What you are asked to do >> Among the entries below, how many lines include the string "navigation"? Answer with only the number.

Task input >>
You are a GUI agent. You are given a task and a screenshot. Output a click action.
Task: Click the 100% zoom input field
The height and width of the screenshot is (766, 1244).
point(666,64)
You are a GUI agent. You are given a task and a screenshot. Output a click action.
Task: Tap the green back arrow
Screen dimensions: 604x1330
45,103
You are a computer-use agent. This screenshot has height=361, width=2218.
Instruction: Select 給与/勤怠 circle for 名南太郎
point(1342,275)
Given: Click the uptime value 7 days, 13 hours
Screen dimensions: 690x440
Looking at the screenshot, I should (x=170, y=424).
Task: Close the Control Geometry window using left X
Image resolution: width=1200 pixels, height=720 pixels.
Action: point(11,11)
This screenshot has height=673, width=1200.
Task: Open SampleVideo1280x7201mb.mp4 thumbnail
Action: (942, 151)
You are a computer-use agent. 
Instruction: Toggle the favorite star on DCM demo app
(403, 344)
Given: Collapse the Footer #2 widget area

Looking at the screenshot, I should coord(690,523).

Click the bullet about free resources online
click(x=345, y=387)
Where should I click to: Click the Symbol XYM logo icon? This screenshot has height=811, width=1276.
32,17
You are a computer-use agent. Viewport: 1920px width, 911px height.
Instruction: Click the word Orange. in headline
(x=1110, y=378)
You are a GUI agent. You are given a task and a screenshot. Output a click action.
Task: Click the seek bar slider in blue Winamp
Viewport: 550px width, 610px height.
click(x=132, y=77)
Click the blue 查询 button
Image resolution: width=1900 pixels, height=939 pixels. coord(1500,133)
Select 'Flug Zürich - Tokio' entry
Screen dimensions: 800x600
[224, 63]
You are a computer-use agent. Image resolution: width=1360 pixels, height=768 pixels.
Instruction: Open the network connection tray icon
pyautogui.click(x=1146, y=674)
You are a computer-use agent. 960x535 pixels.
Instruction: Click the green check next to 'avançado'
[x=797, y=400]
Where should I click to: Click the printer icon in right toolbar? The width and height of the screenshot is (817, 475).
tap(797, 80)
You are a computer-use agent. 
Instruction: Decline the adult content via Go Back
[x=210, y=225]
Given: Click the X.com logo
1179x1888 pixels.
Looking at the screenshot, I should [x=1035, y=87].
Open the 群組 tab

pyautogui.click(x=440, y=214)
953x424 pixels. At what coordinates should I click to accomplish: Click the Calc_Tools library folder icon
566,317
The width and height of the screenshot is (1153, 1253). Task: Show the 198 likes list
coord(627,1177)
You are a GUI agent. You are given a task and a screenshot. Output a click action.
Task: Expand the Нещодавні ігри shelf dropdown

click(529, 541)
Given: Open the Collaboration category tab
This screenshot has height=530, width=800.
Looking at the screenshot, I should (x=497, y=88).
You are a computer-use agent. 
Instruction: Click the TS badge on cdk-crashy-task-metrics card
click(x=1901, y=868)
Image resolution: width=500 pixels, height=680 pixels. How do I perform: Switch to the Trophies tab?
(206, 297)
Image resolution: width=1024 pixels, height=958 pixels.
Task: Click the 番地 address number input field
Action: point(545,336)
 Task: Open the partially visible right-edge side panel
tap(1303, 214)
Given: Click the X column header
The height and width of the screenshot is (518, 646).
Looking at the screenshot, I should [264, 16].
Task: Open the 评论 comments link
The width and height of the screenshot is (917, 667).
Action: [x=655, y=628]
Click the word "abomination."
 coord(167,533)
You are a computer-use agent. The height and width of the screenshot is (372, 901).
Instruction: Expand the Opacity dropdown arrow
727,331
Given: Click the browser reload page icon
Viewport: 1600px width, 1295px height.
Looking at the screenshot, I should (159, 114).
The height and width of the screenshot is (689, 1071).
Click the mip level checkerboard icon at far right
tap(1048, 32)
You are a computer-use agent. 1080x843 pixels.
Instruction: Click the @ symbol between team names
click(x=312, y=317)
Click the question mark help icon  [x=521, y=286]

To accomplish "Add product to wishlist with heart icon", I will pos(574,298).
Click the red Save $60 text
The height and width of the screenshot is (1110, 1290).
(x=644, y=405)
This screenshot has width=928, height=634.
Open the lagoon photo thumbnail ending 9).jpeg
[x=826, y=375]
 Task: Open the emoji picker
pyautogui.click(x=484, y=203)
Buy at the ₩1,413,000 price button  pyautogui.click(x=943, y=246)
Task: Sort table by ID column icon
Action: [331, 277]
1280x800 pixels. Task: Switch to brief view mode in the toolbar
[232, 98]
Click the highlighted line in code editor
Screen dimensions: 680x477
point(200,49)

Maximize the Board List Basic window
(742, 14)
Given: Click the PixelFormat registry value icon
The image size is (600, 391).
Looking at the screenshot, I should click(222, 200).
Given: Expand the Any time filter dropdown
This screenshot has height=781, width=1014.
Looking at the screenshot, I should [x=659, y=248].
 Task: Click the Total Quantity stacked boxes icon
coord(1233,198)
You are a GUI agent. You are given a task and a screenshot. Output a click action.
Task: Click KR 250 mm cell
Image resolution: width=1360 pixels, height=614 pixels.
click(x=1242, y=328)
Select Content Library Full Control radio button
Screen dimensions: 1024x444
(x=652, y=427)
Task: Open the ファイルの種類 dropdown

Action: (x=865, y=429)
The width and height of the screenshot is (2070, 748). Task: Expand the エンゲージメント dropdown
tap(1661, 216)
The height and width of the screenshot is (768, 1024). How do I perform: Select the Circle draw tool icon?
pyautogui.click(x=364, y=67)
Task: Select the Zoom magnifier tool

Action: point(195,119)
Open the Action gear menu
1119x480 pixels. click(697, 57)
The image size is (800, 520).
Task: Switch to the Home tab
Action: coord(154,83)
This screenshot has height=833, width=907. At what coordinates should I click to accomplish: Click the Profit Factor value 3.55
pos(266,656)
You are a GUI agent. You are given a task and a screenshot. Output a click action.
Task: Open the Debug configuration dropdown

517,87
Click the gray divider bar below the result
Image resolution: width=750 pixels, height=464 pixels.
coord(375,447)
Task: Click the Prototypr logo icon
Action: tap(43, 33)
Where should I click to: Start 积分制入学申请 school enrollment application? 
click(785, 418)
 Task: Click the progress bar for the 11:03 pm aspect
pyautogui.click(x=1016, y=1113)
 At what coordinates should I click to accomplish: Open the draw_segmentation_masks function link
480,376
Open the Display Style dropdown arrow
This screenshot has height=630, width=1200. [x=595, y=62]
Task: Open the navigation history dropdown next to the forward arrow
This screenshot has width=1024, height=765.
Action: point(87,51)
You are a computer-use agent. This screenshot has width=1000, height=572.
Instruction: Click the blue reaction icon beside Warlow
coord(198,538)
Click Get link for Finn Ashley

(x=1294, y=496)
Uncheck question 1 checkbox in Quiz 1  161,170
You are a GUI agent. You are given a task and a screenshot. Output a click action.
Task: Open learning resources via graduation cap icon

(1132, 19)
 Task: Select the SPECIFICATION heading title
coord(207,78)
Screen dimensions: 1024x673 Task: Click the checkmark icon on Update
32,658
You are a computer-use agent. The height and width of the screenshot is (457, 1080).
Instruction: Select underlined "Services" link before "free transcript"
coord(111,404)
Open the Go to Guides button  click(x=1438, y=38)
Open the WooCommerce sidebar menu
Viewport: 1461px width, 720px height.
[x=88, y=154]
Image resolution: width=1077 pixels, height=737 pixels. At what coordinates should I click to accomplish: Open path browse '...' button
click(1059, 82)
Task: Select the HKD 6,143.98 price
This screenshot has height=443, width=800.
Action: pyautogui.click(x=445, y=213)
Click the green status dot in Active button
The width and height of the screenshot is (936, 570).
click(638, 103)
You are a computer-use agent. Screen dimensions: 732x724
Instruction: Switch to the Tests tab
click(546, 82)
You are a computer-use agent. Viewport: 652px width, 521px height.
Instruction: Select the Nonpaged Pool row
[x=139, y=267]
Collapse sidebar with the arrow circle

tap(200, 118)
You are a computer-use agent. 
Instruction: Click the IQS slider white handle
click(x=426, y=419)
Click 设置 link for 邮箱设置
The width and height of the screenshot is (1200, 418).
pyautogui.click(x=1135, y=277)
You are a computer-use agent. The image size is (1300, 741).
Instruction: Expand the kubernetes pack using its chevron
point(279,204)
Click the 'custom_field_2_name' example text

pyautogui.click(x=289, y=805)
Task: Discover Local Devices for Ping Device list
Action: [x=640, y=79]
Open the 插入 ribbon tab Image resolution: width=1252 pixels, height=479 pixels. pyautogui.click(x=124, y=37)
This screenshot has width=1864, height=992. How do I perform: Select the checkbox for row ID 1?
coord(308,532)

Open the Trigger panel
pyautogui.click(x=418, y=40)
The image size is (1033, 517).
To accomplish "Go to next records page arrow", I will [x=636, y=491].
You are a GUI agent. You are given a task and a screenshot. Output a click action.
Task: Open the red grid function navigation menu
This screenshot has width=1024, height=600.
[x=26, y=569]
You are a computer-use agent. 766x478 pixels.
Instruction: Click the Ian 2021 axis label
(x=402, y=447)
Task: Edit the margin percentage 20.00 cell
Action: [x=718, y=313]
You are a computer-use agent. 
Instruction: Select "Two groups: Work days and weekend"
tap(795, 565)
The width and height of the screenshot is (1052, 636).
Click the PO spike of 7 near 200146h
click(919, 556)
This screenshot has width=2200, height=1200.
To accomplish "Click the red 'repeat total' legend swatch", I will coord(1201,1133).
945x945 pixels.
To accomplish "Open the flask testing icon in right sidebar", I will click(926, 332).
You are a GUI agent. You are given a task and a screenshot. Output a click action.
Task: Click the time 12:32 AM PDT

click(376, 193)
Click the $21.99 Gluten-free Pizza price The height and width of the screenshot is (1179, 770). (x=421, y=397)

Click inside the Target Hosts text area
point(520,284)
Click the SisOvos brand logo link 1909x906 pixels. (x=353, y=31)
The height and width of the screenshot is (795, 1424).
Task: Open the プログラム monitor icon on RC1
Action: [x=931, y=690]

Your response >> 2